The Motley Fool

3 Reasons APAC Realty Ltd Is a Buy

APAC Realty Ltd (SGX: CLN) has seen its share price tumble more than 33% from its peak recorded in mid-2018. The real estate brokerage firm has suffered after the implementation of additional property cooling measures in July last year.

The group recorded a 26% drop in revenue, while earnings per share plunged 70% in the first quarter of 2019.

However, I feel the recent sell-down puts APAC shares in bargain territory for long-term investors. Here’s why.

Singapore property prices will rise over the long term

Despite the additional property cooling measures implemented last year, property prices should continue to trend upwards over the long term.

Ravi Menon, managing director of the Monetary Authority of Singapore, stressed that the government’s aim is not to depress property prices. Rather, it wants to ensure that price movements are consistent with economic fundamentals.

As such, I expect property prices will likely chug along as GDP (gross domestic product) and nominal wages increase.

The long-term trend of property prices also suggests that property prices do tend to trend upward. The chart below shows private residential property prices since 1975.


Singapore property transaction volume likely to increase

As a real estate brokerage company, APAC Realty’s revenue is also dependent on property transaction volume.

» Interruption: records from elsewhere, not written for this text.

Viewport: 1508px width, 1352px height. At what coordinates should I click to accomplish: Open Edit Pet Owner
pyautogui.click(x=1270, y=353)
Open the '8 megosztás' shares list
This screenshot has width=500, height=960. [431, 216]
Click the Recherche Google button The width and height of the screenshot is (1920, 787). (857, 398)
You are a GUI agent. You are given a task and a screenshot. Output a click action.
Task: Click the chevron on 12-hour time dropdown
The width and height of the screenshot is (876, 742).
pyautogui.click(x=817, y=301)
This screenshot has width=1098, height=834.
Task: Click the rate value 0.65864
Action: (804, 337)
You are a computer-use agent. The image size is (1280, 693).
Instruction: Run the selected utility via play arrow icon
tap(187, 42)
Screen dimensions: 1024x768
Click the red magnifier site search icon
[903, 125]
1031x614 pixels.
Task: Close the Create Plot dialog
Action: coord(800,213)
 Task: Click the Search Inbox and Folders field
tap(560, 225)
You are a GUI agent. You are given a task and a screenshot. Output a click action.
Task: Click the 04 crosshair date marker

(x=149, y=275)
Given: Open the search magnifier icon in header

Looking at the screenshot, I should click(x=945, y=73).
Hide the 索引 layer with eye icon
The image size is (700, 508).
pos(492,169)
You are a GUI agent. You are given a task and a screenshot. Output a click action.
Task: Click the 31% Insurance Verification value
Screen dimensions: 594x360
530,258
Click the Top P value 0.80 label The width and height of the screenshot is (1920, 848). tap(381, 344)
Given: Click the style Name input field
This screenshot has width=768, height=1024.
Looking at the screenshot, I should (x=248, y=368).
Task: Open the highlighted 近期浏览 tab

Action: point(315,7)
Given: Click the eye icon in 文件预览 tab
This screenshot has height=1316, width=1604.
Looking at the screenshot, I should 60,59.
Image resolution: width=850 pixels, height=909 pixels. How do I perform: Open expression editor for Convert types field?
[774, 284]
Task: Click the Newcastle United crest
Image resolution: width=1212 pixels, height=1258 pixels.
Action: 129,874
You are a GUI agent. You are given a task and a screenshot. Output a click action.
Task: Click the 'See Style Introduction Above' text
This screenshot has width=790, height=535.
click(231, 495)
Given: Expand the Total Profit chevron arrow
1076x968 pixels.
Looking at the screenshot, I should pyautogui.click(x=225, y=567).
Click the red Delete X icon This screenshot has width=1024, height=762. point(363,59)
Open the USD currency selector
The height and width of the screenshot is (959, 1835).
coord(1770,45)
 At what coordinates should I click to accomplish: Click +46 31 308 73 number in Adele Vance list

Developers have lined up more than 60 new project launches with over 20,000 units for 2019. This should help propel the number of new sale transactions this year. Displaced homeowners from last year’s flurry of en bloc sales are also going to be on the lookout to reinvest in the property market. On top of that, given the large supply coming on stream, developers are expected to offer higher commission rates for some of their older projects.

Over the long term, the total transaction will also likely trend upwards as the population and the number of properties in Singapore both increase.

Cheap valuation

Lastly, at current prices, APAC Realty’s share price looks to be below its intrinsic value. APAC Realty shares sport a trailing price-to-earnings ratio of 9.6. This is lower than the Straits Times Index’s price-to-earnings ratio of 12.

APAC Realty is also a cash generative and has a strong balance sheet. In 2017 and 2018, the group generated S$34 million and S$33 million of cash flow from operations before working capital changes. Its asset-light model also requires minimal capital expenditures.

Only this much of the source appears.